Your instructions:
Using the material below, return exactly the lines between the one holding "условиями обработки данных (1112, 1573)" and the one holding "联系我们 (923, 685)", inclusive, and no others.

= = = =

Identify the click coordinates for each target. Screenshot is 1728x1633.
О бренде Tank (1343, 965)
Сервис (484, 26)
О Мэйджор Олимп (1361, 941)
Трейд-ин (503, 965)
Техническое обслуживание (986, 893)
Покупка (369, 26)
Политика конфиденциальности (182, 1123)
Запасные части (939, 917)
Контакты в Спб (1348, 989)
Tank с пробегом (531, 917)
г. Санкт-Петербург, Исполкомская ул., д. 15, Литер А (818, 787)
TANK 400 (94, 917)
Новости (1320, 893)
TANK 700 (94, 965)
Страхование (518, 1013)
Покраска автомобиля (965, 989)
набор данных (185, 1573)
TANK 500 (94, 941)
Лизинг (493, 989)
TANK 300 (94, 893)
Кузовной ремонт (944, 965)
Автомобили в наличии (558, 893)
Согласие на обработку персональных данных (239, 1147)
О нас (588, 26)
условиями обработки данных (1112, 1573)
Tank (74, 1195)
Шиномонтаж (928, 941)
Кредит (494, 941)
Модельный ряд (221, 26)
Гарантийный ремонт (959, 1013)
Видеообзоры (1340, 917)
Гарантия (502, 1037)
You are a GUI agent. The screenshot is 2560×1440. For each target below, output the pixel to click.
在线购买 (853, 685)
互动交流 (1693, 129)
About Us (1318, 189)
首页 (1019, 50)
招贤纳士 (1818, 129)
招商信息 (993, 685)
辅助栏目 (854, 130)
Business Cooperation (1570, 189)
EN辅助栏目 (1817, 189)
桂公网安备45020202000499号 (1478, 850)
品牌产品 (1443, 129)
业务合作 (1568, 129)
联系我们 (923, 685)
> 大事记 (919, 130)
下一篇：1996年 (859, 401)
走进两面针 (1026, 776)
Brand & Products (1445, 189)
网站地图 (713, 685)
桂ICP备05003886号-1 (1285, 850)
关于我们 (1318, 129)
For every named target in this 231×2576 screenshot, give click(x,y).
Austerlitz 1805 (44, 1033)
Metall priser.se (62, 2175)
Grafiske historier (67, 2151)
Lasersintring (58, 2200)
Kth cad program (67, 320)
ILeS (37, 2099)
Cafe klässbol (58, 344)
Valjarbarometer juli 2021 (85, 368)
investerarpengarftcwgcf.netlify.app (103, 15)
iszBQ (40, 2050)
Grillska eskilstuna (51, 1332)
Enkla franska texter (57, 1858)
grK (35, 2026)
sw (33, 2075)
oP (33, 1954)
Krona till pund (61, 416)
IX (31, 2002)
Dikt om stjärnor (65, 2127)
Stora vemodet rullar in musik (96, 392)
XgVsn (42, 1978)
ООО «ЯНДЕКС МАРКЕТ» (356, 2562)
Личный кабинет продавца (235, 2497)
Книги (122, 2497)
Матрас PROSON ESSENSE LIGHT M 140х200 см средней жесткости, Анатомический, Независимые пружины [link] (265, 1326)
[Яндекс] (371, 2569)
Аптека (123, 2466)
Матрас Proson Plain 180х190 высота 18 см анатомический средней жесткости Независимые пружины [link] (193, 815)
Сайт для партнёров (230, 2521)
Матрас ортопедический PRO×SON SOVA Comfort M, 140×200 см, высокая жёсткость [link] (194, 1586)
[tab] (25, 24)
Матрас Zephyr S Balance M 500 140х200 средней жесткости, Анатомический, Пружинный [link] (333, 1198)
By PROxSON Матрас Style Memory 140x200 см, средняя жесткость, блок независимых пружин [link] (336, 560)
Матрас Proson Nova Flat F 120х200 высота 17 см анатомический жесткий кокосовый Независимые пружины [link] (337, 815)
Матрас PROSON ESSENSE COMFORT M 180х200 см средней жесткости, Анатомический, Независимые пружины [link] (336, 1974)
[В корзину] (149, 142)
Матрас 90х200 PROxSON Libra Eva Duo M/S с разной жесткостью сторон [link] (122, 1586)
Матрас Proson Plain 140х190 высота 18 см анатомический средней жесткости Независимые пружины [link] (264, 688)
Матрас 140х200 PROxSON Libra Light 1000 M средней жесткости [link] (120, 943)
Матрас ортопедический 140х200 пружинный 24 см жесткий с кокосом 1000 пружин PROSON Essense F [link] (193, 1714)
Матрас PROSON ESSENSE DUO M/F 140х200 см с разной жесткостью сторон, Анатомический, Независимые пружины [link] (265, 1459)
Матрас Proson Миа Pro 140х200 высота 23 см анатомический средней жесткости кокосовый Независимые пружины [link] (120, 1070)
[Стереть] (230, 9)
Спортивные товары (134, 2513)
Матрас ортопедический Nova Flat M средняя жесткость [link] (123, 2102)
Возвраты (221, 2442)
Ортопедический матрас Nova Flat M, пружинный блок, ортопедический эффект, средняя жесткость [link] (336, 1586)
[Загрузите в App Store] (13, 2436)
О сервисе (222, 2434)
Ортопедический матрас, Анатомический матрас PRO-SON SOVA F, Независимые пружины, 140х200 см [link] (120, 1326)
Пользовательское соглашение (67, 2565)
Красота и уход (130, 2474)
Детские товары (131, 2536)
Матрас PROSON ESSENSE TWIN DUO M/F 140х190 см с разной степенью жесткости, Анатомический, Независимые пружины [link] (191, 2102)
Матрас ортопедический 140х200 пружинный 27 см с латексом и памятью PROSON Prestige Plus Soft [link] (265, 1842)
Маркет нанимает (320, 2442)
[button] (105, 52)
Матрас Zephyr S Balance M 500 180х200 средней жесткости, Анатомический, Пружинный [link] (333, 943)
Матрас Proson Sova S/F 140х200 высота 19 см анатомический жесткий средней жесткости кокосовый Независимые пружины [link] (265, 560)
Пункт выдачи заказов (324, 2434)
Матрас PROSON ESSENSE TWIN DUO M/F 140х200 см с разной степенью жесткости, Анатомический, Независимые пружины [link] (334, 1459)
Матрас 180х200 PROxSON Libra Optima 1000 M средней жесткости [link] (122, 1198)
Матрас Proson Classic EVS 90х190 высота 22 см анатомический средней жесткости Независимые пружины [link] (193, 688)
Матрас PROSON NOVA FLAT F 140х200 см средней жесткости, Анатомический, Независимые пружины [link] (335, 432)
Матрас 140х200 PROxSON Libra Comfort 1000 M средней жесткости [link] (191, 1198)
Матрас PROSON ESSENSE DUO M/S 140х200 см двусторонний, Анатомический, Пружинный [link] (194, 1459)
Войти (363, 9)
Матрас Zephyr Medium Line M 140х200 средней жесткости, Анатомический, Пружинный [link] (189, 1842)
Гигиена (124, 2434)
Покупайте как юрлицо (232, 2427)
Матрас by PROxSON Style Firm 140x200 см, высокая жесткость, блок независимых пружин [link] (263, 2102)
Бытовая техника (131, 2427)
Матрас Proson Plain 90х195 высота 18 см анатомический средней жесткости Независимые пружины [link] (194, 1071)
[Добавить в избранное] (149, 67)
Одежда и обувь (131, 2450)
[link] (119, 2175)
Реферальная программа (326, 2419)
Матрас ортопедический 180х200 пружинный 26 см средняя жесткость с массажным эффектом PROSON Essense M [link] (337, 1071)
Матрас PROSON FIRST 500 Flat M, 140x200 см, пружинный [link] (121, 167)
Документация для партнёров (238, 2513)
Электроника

= = = =

Written solution:
условиями обработки данных (1112, 1573)
Tank (74, 1195)
Шиномонтаж (928, 941)
Кредит (494, 941)
Модельный ряд (221, 26)
Гарантийный ремонт (959, 1013)
Видеообзоры (1340, 917)
Гарантия (502, 1037)
You are a GUI agent. The screenshot is 2560×1440. For each target below, output the pixel to click.
在线购买 (853, 685)
互动交流 (1693, 129)
About Us (1318, 189)
首页 (1019, 50)
招贤纳士 (1818, 129)
招商信息 (993, 685)
辅助栏目 (854, 130)
Business Cooperation (1570, 189)
EN辅助栏目 (1817, 189)
桂公网安备45020202000499号 (1478, 850)
品牌产品 (1443, 129)
业务合作 (1568, 129)
联系我们 (923, 685)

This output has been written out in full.